Time had slipped past quicker than he would have thought possible, and they had settled into a two-seat table that featured prominently on the second floor terrace in the sight of everyone who’d come to the Red Room that day. When he was in his home away from home, Eri tried to be visible, as it reminded people just who he was.
Him being visible with an attractive woman from Earth would shortly tear through the colony’s gossip mill and give him a noted edge over his few true peers.
In fact… he glanced at his watch and then out and around. Odd. I expected some of them to be here by now…
Eri looked back to his companion and was struck by the look of physical discomfort that appeared on her face.
“Are you alright?” he asked, concerned.
She looks like she’s going to throw up. He hoped she wouldn’t, really. It would be a horrible cap to the night, and the rumor mill would eat it up in ways he really would rather didn’t happen. Is there something wrong with her drink?
He was about to ask then when she surged out of her chair like a missile fired from a launcher, lunging across the table and hitting him full in the chest with enough force to throw him back from the table and upend his chair.
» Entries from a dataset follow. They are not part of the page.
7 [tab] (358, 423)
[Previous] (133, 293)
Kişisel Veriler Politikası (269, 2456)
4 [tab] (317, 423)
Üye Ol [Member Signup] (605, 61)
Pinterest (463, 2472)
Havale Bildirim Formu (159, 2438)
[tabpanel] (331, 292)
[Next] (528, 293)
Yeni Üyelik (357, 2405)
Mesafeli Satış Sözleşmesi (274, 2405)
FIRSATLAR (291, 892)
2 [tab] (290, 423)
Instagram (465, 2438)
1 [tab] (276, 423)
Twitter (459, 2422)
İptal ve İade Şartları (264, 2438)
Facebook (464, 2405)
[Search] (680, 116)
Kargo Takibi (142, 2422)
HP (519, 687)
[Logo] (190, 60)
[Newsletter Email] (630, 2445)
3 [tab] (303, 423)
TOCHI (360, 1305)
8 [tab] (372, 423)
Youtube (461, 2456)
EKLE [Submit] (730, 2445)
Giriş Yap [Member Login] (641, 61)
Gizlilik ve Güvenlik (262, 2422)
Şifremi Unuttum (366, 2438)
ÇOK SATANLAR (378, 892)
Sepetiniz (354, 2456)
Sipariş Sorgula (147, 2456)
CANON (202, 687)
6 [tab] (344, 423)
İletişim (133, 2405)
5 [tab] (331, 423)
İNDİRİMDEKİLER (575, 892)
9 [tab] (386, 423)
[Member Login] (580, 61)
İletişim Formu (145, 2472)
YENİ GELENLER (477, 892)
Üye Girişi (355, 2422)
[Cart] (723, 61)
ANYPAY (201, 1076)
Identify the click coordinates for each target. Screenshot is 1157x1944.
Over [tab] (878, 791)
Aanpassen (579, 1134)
Eri’s eyes widened in shock and, for a moment, he wondered if it was an assassination.
Am I about to die?
They were still in the air when the table the pair of them had just vacated so quickly and violently exploded into shards.
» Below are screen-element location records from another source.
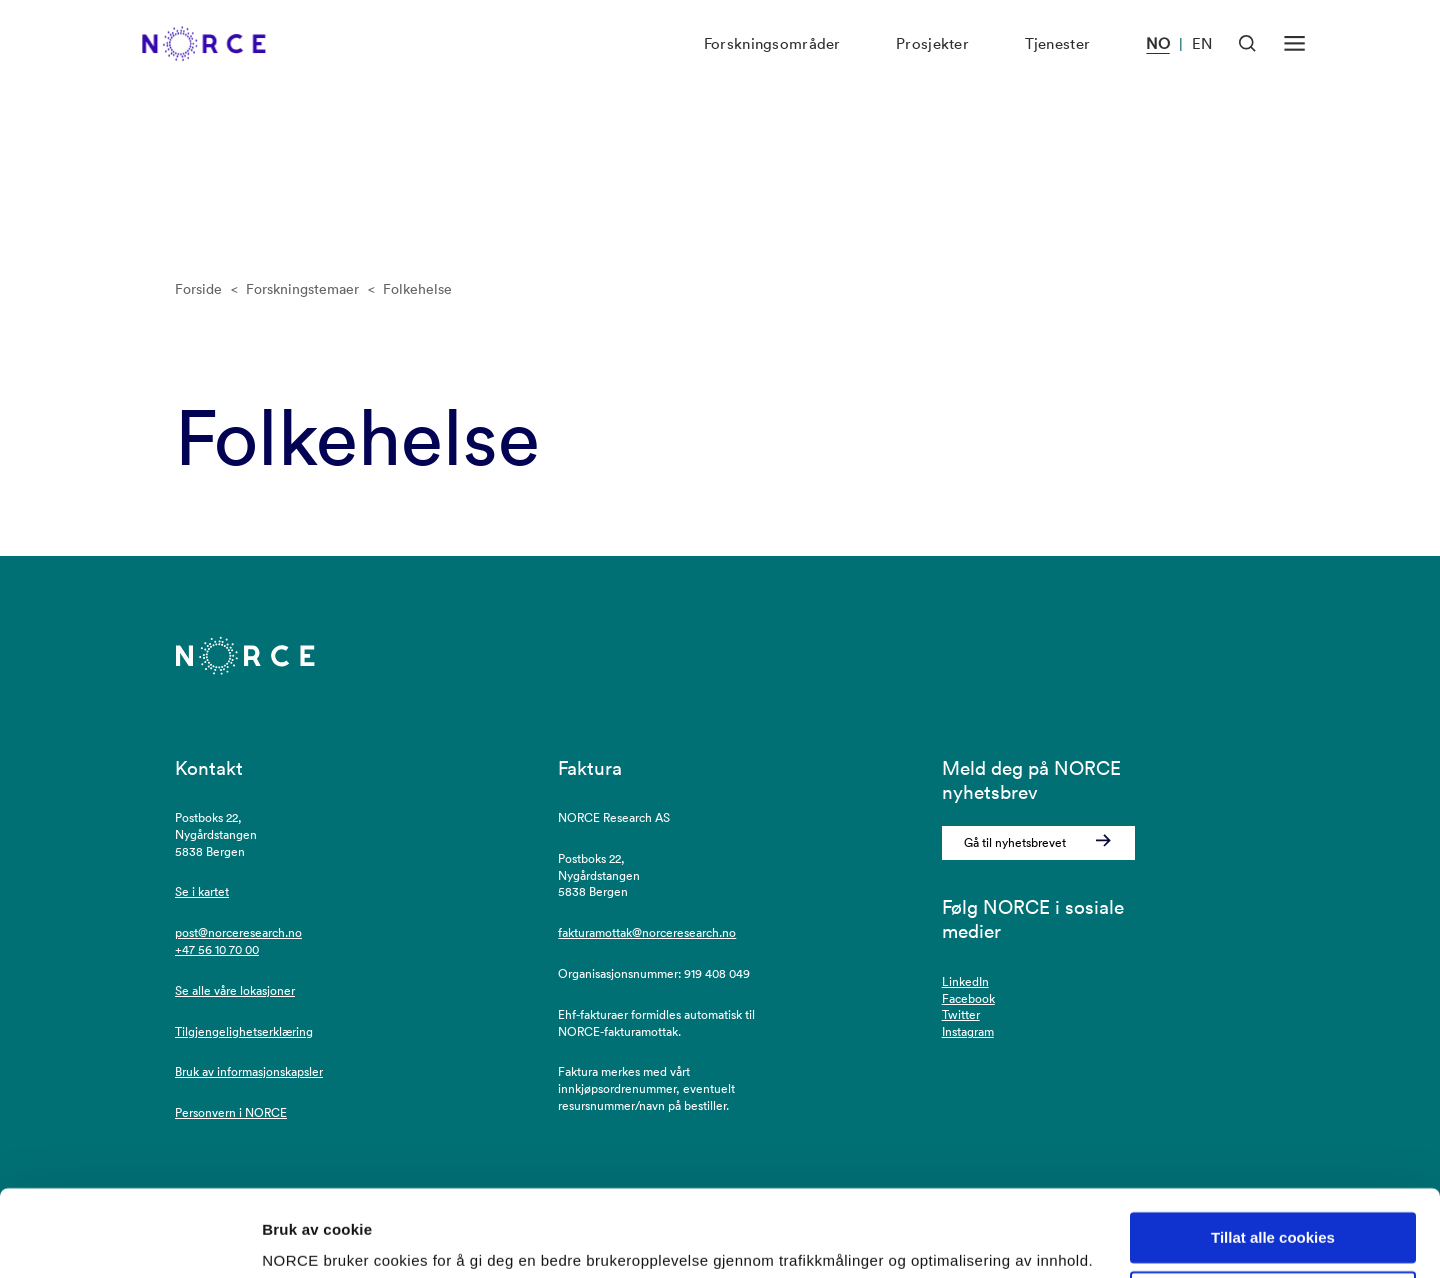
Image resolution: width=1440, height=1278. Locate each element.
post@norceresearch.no (238, 932)
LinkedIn (965, 981)
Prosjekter (932, 65)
Eri just had time to wonder what the hell had happened before they hit the ground and slid across the dance floor a
mid shouts of alarm and anger from all sides.
Chapter 11
The gravity pulse of the Alliance warp weapon almost took her by surprise. She’d gotten used to not feeling the constant flux of gravity cores since putting her papers in, and oddly the SOL had barely affected her on the trip into Arkana. When the blaster powered up, though, Sorilla had felt a sharp reorientation of her senses that didn’t match what her eyes were seeing, and the old, familiar nausea had come back in spades.
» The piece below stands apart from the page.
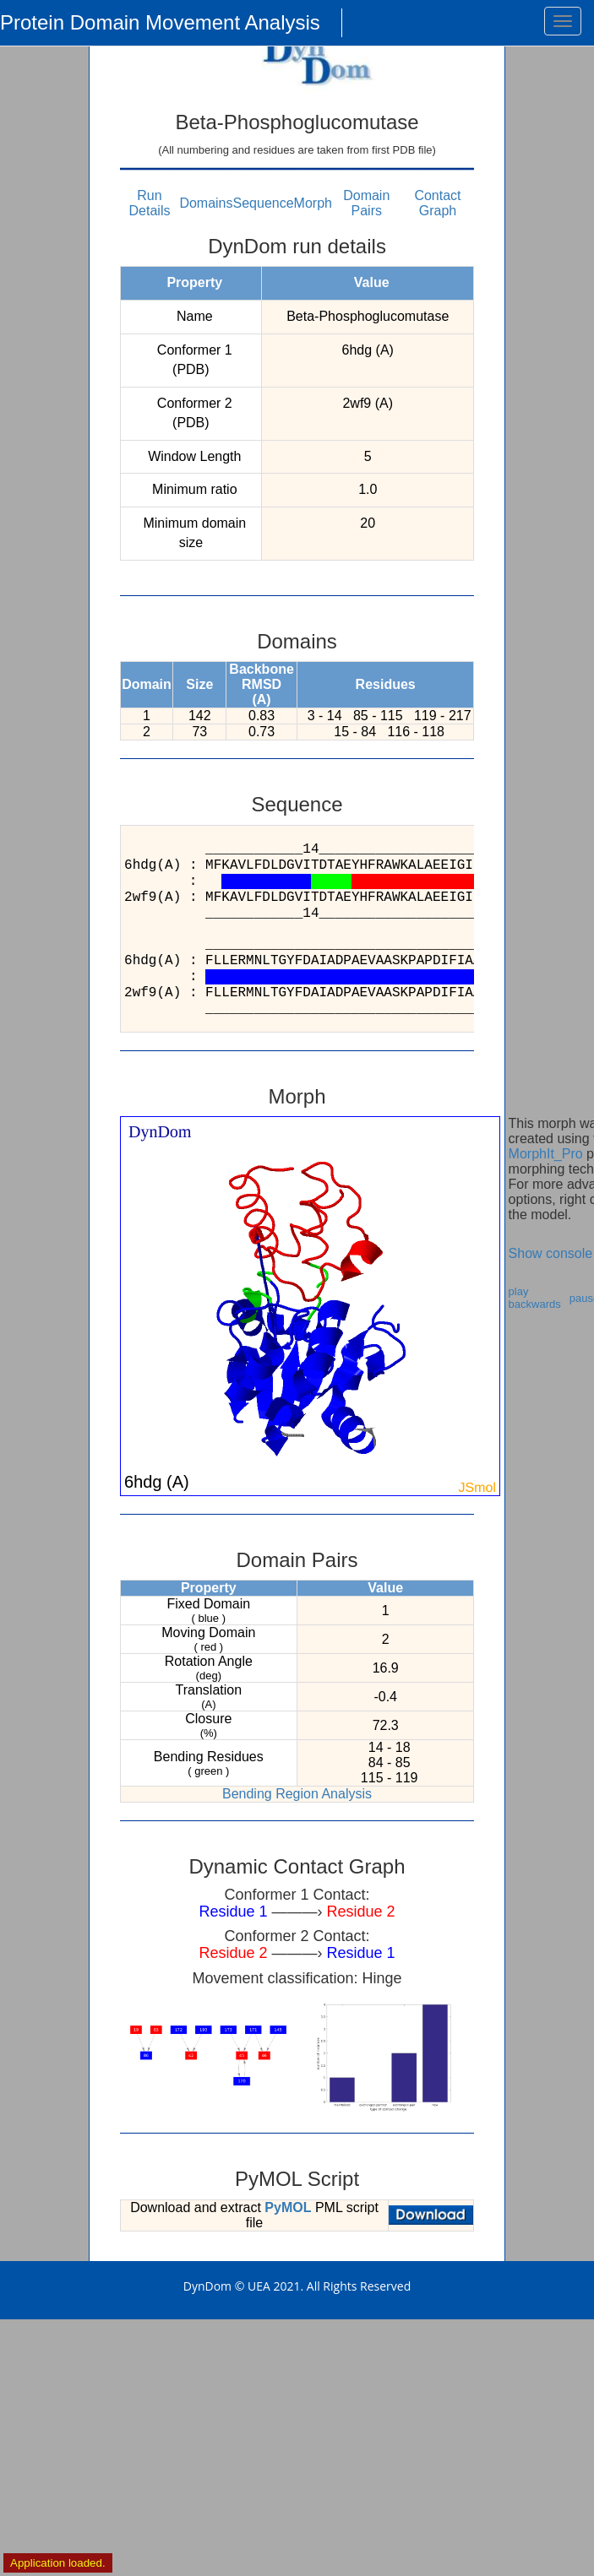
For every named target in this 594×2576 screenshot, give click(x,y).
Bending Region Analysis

She hit Eri in the chest with her full bodyweight on instinct, just seconds before the weapon discharged. They were in the air when the table behind them was violently compressed and then allowed to snap back to its proper space-time lattice, with predictable results. Shards of the resulting debris tore into her back, drawing a hiss of pain from Sorilla as she and Eri hit the ground in a slide away from the target.
She wasn’t sure how badly she was hurt, but her implants went to work automatically as she registered the situation as a combat priority alpha. Nerve deadeners killed the sensation of pain burning along her back, while her processor cheerfully noted that no critical nerves appeared to be neutralized by the damage.
She put her right knee into Eri’s chest, snarling as she brought her left leg up, planted it beside his face, and let the red dress fall away to reveal the big Metalstorm pistol strapped here.
“Stay down!” she snapped as Eri struggled under her, the gun filling her right fist as she swept it from the holster and snapped it out straight. “Are you alright!?”
His eyes were wide, mouth open as she scanned him with part of her focus while the rest was looking out the camera embedded in the structure of the pistol, seeking a target.
“Are you alright?” she snapped again, not seeing any injuries, but an Alliance warp weapon could do some pretty nasty internal damage even with a near miss.
“I…I think so?” Eri stammered, confused. “What was that?”
Her pistol fired, the recoil hammering her hand into her wrist, and that into her arm, and so forth, up through her body with enough force to deform flesh temporarily. She and Eri both looked in the direction she’d fired in time to see a man with a big Alliance weapon be thrown back off his feet as a bloody halo filled the air where his head had been.